**EXERCISE SET**
1. Using the article on New Hampshire Route 32 below, decide whether each statement agrees with it: (a) NH 32 is maintained by NHDOT; (b) the north end of NH 32 is at NH 119 in Richmond; (c) NH 32 runs through more than one county. Answer yes or no for each and quote the words that decide it.
2. Write what comes next in the article on New Hampshire Route 32 below, starting right after its last sentence.

- Map of Cheshire County in southwestern New Hampshire with NH 32 highlighted in red

Route information
- Maintained by NHDOT
- Length: 14.139 mi (22.755 km)

Major junctions
- South end: Route 32 at the Massachusetts state line near Richmond
- NH 119 in Richmond
- North end: NH 12 in Keene

Location
- Country: United States
- State: New Hampshire
- Counties: Cheshire

Highway system
- New Hampshire Highway System; Interstate; US; State; Turnpikes;
| ← NH 31 |  | → NH 33 |

= New Hampshire Route 32 =

State highway in Cheshire County, New Hampshire, US

New Hampshire Route 32 (NH 32) is a state highway in the U.S. state of New Hampshire. The highway runs 14.139 mi from the Massachusetts state line north to NH 12 in Keene. NH 32 connects the southern Cheshire County towns of Richmond and Swanzey with Keene and Athol, Massachusetts.

**STORED DATA**
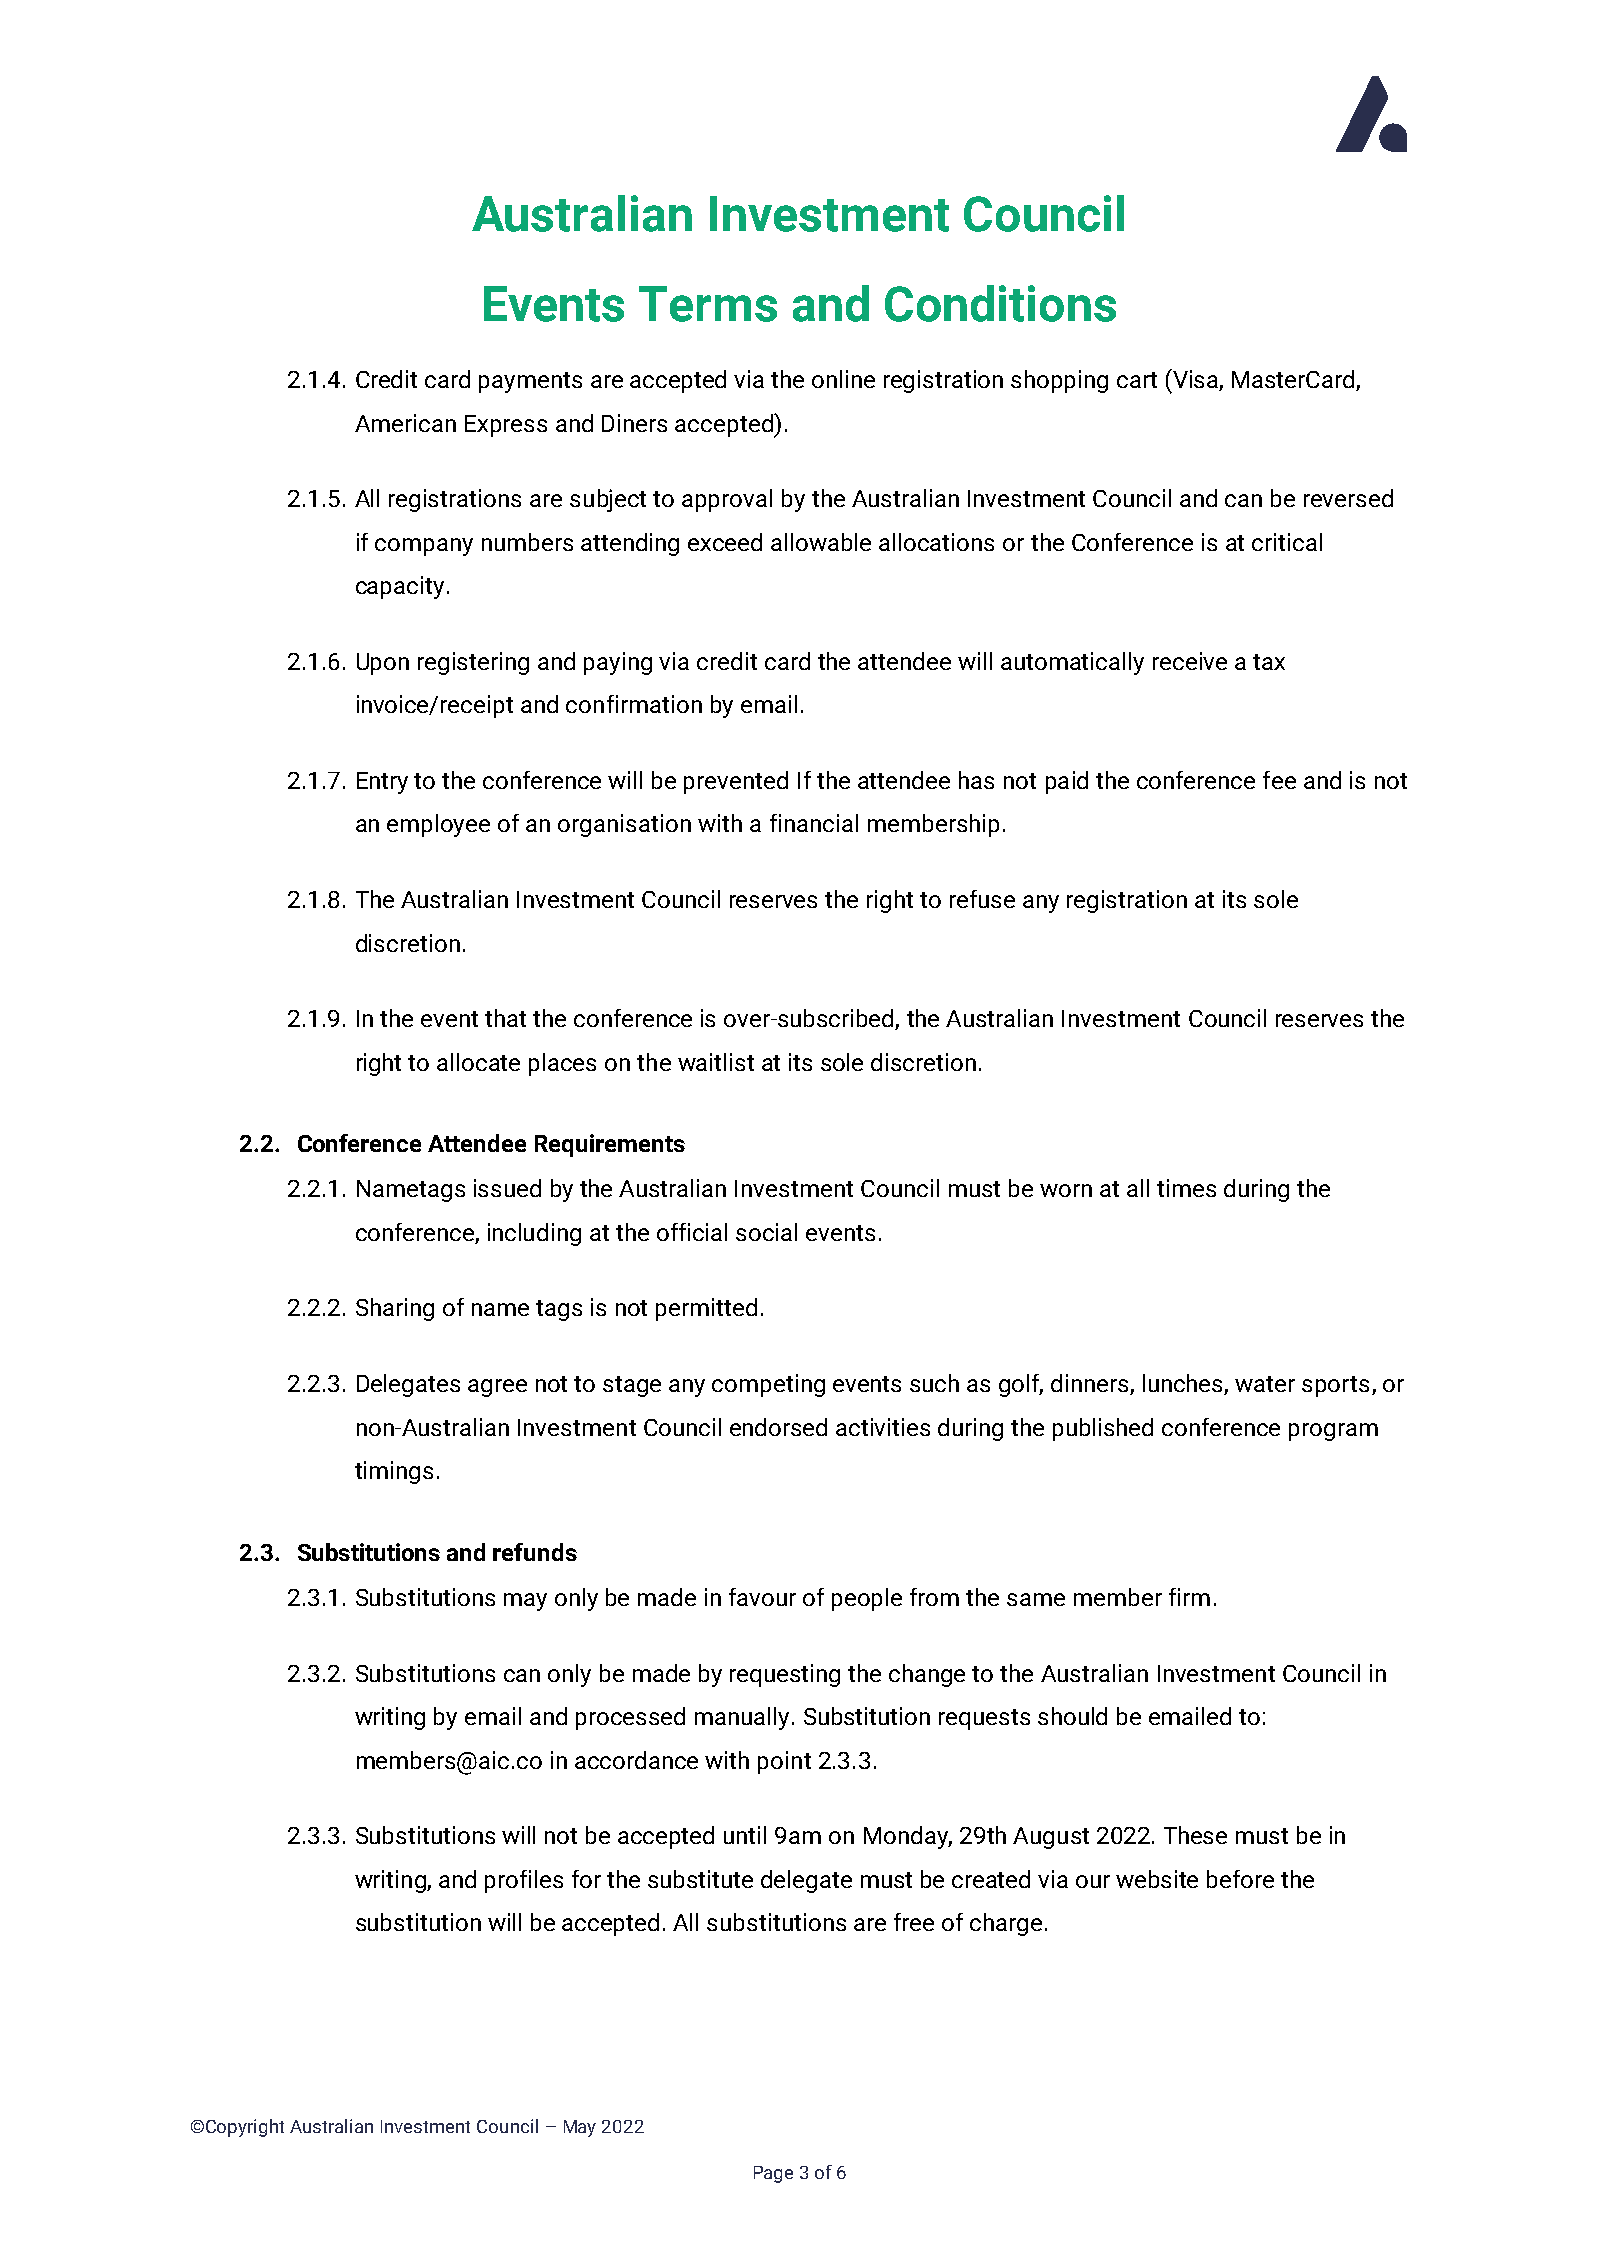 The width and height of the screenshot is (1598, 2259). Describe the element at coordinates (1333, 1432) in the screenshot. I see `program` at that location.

**ANSWERS BY TASK**
1.
(a) Yes: "Maintained by NHDOT"
(b) No: "North end: NH 12 in Keene"
(c) No: "Counties: Cheshire"

2.
==Route description==
NH 32 begins at the Massachusetts state line in the town of Richmond. The highway continues south as Massachusetts Route 32 (Richmond-Athol Road), which heads through Royalston toward Athol. NH 32 heads north as two-lane Athol Road to the center of Richmond, where the highway intersects NH 119 (Winchester Road/Fitzwilliam Road). The highway continues north as Old Homestead Highway, which enters the valley of the South Branch of the Ashuelot River as the route enters the town of Swanzey. NH 32 passes near the village of East Swanzey, through Swanzey proper, and then North Swanzey after entering the valley of the main stem of the river. In North Swanzey, the highway passes Dillant–Hopkins Airport. NH 32 enters the city of Keene immediately before it reaches its northern terminus at NH 12 (Main Street).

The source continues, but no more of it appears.